And our holiday gift to you for five years running, here is the brand new video of favorite images of graffiti and Street Art by Brooklyn Street Art’s editor of photography, Jaime Rojo.

Of a few thousand these 129 shots fly smoothly by as a visual survey; a cross section of graffiti, street art, and the resurgence of mural art that continues to take hold. As usual, all manner of art-making is on display as you wander your city’s streets. Also as usual, we prefer the autonomous free-range unsolicited, unsanctioned type of Street Art because that’s what got us hooked as artists, and ultimately, it is the only truly uncensored stuff that has a free spirit and can hold a mirror up to us. But you have to hand it to the muralists – whether “permissioned” or outright commissioned, some people are challenging themselves creatively and still taking risks.
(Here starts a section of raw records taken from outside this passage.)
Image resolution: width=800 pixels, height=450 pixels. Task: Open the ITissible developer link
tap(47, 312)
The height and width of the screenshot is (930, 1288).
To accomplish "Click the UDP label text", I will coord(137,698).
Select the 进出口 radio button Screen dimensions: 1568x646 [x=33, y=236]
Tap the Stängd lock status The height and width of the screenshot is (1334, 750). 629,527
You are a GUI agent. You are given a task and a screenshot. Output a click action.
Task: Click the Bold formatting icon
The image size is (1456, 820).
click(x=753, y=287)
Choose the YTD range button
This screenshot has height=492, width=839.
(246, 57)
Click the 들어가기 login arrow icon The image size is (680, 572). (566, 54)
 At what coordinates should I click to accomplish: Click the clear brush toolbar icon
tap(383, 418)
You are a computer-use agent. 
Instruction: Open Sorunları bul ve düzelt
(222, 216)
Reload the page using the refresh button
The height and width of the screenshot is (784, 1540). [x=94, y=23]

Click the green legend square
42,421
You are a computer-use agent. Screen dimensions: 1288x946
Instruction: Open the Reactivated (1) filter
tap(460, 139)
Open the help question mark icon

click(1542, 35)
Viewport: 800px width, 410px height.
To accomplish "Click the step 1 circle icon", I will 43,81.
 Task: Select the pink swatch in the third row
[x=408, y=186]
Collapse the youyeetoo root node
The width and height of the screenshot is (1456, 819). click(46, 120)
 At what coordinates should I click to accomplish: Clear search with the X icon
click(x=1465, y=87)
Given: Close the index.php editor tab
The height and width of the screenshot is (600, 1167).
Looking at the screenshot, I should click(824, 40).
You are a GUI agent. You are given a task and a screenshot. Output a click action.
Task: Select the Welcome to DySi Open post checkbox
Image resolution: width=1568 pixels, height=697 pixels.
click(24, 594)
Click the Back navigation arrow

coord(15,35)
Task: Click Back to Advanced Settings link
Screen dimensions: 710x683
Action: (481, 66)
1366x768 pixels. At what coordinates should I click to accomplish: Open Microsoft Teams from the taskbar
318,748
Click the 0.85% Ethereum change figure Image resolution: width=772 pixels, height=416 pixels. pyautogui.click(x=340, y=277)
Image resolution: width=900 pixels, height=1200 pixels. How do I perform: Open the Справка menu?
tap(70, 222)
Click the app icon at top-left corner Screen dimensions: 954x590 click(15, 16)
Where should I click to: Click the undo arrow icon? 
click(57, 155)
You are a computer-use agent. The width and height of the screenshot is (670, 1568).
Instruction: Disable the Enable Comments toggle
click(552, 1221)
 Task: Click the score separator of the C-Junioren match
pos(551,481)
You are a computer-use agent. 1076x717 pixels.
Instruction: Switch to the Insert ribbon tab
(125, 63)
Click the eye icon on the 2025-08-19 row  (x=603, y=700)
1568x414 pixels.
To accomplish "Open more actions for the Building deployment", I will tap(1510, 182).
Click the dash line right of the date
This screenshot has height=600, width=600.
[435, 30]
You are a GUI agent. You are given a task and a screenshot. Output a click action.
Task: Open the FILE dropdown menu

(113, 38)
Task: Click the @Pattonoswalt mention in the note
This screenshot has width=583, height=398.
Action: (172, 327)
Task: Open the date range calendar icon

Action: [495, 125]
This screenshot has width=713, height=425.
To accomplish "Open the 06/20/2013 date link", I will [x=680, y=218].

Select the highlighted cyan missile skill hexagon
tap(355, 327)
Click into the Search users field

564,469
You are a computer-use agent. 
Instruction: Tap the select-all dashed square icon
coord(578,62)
Once again these artists gave us impetus to continue doing what we are doing and above all made us love this city even more and the art and the artists who produce it. We hope you dig it too.

 

Brooklyn Street Art 2014 Images of the Year by Jaime Rojo includes the following artists;

2Face, Aakash Nihalani, Adam Fujita, Adnate, Amanda Marie, Andreco, Anthony Lister, Arnaud Montagard, Art is Trash, Ben Eine, Bikismo, Blek Le Rat, Bly, Cake, Caratoes, Case Maclaim, Chris Stain, Cleon Peterson, Clet, Clint Mario, Col Wallnuts, Conor Harrington, Cost, Crummy Gummy, Dain, Dal East, Damien Mitchell, Damon, Dan Witz, Dasic, Don’t Fret, Dot Dot Dot, Eelco Virus, EKG, El Sol 25, Elbow Toe, Etam Cru, Ewok, Faring Purth, Gilf!, Hama Woods, Hellbent, Hiss, Hitnes, HOTTEA, Icy & Sot, Jana & JS, Jason Coatney, Jef Aerosol, Jilly Ballistic, Joe Iurato, JR, Judith Supine, Kaff Eine, Kashink, Krakenkhan, Kuma, Li Hill, LMNOPI, London Kaye, Mais Menos, Mark Samsonovich, Martha Cooper, Maya Hayuk, Miss Me, Mover, Mr. Prvrt, Mr. Toll, Myth, Nenao, Nick Walker, Olek, Paper Skaters, Patty Smith, Pixel Pancho, Poster Boy, Pyramid Oracle, QRST, Rubin 415, Sampsa, Sean 9 Lugo, Sebs, Sego, Seher One, Sexer, Skewville, SmitheOne, Sober, Sonni, Specter, SpY, Square, Stay Fly, Stik, Stikki Peaches, Stikman, Swil, Swoon, Texas, Tilt, Tracy168, Trashbird, Vexta, Vinz, Willow, Wolfe Works, Wolftits, X-O, Zed1.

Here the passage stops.